Companies like Google, Twitter and Nielsen — who respectively make money from digital advertising, want to make a lot more from digital ads, and get paid to provide data to justify ads online and offline — are putting some significant effort into showing the connection between how consumers watch TV and use their tablets and smartphones to shape that experience in the U.S.. Now the BBC — via its commercial operations of BBC World News TV and BBC.com — is also weighing in, with an international study out from BBC World News and BBC.com looking at how news is consumed today.
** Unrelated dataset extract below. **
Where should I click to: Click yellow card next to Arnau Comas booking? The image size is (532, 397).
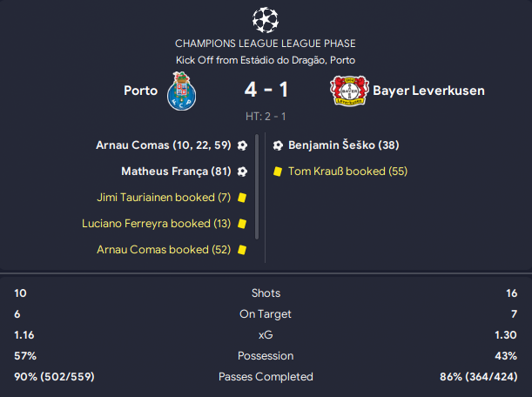242,250
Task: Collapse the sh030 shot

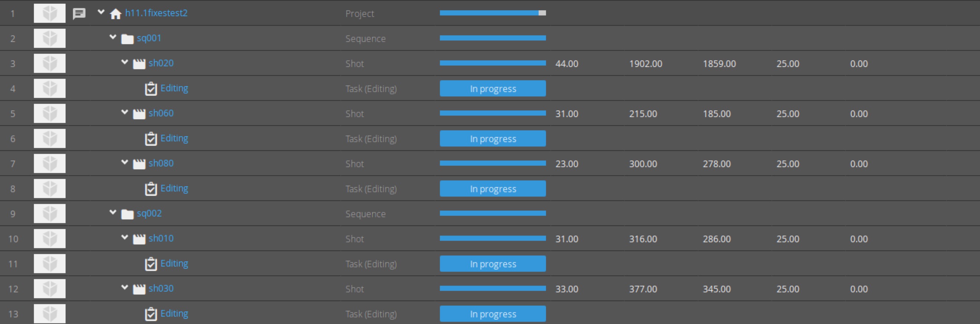Action: [x=124, y=287]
It shows that the role that tablets are playing in TV usage — which we already knew was strong in the U.S. — is actually an international phenomenon.

The survey, BBC says, polled some 3,600 consumers across Australia, Singapore, India, United Arab Emirates, South Africa, Poland, Germany, France and the U.S., the BBC, working with InSites Consulting, says this is the biggest study of its kind. The geographical reach complements the ongoing work from Pew Research Center on digital media usage, which focuses on the U.S. only.

Specifically, the BBC notes that it found the following:

– Some 43% of tablet owners say that they watch more TV now than they did five years ago. 83% say they use tablets alongside TV.

– 25-34 year-old professionals are the biggest “news enthusiasts.” But that enthusiasm is still TV-first, other screens second, with tablets remaining distinctly in a secondary, not primary, role. Across all age groups, 42% of news consumption is still happening on TV, with laptops (29%), smartphones (18%) and tablets (10%) scoring in significance.

– Advertising may be appearing in different formats, but users are not surprised by that. The BBC found that “news audiences expect to see advertising nearly as much on mobile.” The exact figures: 79% tablet and 84% smartphone were unsurprised with ads compared to 87% on TV and 84% online. But response times on mobile are still less good. 1 in 7 users said they responded to a mobile ad in the last four weeks with responses to TV and desktop are 1 in 5 and 1 in 4 respectively.

– TV remains first screen. “In breaking news situations, users turn to television as their primary and first device (42%), with the majority (66%) then turning to the internet to investigate stories further. Users rated national and international news of most importance (84%, 82%), closely followed by local news (79%). Financial and business news (61%) were more highly valued than news about sports (56%) and arts/entertainment news (43%).”

“Avid news consumers are hungry for information wherever they are and expect to stay in touch on all the devices they now own. There’s been speculation for years that mainstream uptake of smartphones, laptops and tablets will have a negative impact on television viewing, but this study has found that the four devices actually work well together, resulting in greater overall consumption rather than having a cannibalising effect,” said Jim Egan, CEO of BBC Global News Ltd, in a statement.

But while these conclusions are definitely interesting and will continue to shape what consumer tech services get rolled out, there are two provisos to note.

The first is that the BBC, like Twitter, Google and Nielsen, has a vested interest in showing how well these services work together. For the BBC, it runs a pretty extensive multi-screen operation. The BBC says its “24-hour news and information channel is available in more than 200 countries and territories worldwide, and over 350 million households and 1.8 million hotel rooms. The channel’s content is also available on 151 cruise ships, 40 airlines and 23 mobile phone networks.” Maximizing advertising across that is a priority.

The second is that the BBC and InSites only talked to consumers that were deemed “high earners” and who already owned at least three of the devices in question: TV, smartphone, tablet and laptop. That effectively skews this survey and demonstrates that although there are some strong correlations, at this point in time, they are only true for a part of the population.